## begin Dataset content
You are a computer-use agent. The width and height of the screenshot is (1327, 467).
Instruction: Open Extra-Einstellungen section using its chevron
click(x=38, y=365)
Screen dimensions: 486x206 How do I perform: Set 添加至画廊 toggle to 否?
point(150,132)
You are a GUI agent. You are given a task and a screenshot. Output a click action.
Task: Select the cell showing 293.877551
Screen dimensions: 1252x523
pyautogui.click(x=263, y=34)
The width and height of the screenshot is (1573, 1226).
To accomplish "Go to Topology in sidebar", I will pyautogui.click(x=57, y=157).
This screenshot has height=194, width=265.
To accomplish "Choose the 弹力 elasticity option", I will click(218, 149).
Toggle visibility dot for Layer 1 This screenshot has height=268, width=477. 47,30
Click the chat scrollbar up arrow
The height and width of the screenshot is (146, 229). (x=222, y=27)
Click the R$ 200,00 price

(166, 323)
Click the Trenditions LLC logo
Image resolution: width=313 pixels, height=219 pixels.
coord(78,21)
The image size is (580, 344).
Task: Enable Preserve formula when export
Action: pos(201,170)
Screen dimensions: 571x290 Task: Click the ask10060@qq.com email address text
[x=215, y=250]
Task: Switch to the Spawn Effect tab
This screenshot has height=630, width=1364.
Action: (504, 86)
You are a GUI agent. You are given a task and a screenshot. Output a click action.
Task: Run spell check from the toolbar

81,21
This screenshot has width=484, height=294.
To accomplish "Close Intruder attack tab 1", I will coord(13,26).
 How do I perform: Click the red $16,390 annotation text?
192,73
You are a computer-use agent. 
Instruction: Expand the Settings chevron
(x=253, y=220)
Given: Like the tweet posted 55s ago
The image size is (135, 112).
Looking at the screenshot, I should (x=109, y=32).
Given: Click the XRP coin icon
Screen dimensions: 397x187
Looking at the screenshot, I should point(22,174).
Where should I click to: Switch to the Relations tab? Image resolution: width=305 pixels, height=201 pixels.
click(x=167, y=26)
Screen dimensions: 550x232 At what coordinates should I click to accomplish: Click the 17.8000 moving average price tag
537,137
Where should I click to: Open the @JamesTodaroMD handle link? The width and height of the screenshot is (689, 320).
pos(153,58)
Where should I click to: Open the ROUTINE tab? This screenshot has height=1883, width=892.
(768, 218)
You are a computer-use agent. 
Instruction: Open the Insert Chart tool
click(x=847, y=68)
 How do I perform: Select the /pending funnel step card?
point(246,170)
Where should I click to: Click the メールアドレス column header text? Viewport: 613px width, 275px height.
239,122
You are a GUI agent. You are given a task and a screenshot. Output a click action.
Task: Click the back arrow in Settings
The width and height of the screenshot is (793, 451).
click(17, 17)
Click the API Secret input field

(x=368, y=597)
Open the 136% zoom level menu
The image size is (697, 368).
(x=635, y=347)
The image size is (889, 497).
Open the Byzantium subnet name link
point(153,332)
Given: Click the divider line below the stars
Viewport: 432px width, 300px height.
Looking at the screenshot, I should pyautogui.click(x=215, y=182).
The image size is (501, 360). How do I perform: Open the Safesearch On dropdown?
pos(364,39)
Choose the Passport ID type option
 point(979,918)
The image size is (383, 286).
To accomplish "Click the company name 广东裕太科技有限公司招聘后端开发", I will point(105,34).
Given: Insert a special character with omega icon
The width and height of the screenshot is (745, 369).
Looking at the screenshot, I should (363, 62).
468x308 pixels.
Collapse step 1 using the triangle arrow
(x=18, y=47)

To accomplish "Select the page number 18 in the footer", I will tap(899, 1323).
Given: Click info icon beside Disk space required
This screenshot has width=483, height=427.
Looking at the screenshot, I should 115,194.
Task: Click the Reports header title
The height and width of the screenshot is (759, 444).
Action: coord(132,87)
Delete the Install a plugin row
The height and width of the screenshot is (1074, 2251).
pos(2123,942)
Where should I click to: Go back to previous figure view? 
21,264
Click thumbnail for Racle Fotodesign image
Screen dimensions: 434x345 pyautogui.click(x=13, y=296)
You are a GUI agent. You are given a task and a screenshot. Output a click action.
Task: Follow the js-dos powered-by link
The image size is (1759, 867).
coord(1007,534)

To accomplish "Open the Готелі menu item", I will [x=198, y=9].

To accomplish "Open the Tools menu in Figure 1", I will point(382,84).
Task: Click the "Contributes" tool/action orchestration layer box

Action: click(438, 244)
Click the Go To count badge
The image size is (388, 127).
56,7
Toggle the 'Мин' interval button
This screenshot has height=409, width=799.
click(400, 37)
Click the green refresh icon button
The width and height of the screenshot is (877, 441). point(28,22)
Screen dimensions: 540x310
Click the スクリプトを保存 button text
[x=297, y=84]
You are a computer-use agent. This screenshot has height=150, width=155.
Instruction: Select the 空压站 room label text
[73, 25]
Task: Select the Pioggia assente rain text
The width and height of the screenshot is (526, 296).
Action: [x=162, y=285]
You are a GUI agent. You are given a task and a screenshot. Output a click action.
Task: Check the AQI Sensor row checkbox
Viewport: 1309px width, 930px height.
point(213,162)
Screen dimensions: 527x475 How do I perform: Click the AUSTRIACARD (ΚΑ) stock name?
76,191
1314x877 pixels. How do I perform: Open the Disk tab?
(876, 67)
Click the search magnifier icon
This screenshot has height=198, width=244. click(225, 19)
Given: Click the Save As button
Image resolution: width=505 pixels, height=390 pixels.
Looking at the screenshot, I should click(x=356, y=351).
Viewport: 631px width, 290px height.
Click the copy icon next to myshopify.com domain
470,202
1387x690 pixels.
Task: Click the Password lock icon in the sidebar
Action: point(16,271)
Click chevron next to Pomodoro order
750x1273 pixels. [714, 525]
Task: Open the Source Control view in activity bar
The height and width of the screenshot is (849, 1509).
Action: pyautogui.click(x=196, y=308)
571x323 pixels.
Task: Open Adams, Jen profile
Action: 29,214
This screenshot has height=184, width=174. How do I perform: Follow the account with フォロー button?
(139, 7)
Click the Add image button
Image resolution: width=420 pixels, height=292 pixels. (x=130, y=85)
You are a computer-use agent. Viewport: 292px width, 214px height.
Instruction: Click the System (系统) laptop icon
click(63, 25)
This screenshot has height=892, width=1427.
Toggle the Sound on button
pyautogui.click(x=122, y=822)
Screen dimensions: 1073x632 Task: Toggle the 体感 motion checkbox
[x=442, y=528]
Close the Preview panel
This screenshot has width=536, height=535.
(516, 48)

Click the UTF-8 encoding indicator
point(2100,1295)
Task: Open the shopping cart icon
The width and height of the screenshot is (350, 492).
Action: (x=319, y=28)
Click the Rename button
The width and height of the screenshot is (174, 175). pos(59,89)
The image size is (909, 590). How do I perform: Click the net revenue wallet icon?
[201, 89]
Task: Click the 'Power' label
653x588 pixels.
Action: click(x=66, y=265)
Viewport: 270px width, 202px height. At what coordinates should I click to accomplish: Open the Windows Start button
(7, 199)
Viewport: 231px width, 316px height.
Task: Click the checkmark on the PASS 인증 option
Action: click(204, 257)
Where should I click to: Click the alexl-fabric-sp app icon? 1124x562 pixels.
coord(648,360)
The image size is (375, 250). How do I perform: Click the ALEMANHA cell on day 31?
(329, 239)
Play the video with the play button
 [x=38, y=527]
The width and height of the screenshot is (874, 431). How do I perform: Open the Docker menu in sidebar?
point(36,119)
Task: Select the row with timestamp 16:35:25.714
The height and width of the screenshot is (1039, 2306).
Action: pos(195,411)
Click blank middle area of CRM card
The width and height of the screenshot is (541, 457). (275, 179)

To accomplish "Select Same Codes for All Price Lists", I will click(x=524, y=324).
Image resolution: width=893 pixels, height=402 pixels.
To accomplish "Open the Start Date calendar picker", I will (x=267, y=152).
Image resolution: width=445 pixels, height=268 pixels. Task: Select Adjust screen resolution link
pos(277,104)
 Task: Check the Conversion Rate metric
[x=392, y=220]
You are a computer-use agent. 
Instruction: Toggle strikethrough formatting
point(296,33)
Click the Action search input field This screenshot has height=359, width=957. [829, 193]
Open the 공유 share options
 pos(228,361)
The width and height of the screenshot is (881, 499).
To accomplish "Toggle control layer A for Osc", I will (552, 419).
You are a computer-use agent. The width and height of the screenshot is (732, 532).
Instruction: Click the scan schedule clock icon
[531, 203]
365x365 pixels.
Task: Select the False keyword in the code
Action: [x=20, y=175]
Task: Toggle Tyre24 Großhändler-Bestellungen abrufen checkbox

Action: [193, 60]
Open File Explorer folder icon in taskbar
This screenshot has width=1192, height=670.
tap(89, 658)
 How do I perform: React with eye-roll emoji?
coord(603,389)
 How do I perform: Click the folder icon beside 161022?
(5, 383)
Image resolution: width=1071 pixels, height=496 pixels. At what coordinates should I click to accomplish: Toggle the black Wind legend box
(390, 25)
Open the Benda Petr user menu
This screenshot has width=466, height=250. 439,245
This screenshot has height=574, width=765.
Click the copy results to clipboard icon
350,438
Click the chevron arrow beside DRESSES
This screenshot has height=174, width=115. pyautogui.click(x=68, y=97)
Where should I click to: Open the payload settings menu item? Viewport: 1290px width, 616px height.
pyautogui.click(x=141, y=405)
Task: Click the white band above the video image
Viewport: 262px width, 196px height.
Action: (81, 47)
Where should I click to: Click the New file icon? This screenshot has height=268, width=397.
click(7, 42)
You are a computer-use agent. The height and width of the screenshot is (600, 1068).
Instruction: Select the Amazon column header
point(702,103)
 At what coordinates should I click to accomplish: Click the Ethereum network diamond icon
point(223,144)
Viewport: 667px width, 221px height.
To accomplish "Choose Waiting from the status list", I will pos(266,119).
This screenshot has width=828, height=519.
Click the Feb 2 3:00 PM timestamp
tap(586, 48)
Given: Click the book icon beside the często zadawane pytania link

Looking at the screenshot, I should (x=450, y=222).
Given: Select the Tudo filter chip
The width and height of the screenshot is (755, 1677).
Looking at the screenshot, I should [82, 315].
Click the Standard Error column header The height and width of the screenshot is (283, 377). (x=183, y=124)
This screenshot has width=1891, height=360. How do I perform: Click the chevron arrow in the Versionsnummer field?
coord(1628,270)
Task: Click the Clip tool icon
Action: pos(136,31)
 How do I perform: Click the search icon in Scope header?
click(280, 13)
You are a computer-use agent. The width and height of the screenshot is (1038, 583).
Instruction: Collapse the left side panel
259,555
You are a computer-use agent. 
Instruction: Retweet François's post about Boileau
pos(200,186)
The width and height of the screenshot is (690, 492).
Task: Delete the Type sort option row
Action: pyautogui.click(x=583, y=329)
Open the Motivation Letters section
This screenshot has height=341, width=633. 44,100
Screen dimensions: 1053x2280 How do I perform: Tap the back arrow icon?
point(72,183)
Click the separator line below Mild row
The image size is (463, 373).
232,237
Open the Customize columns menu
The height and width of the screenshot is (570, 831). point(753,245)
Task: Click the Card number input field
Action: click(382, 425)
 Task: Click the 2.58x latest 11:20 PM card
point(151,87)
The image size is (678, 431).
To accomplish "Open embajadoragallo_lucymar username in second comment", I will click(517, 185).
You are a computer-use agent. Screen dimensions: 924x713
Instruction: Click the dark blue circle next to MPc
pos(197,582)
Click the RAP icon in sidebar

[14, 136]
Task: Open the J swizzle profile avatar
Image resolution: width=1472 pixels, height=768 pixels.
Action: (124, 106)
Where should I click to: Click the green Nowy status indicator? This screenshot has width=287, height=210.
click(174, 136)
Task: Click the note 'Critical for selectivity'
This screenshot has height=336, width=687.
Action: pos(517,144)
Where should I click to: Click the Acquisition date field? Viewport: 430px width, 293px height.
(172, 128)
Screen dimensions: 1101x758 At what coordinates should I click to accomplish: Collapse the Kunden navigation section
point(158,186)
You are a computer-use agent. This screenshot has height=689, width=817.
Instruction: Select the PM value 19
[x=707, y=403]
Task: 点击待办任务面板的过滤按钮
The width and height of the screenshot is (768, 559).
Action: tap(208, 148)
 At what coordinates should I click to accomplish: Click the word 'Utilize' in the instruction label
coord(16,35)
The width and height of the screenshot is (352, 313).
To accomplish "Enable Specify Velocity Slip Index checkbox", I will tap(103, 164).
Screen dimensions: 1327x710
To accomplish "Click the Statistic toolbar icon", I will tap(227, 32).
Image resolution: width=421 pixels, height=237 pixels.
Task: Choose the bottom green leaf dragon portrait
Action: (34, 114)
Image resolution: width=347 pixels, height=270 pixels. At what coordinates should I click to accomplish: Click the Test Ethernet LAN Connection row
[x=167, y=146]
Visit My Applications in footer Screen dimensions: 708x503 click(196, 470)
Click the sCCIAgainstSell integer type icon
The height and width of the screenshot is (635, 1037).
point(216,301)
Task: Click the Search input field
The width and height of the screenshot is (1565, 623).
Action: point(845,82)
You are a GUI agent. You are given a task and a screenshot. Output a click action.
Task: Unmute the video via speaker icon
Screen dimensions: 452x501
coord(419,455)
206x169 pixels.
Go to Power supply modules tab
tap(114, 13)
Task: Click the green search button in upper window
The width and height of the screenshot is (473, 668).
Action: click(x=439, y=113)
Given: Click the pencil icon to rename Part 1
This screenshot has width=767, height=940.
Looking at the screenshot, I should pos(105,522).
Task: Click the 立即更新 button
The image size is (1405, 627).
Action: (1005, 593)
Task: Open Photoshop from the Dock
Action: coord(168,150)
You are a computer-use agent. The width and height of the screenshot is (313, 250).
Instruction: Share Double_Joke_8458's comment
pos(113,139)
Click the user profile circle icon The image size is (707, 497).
## end Dataset content
Could you scale the data from the line with "is (313, 250)." up to and including the last line of the data, repeating only those lines with the requests unchanged and every coordinate in the answers multiplied by 1.95 and rounded to a whole number, halves up?

You are a computer-use agent. The width and height of the screenshot is (313, 250).
Instruction: Share Double_Joke_8458's comment
pos(220,271)
Click the user profile circle icon The image size is (707, 497).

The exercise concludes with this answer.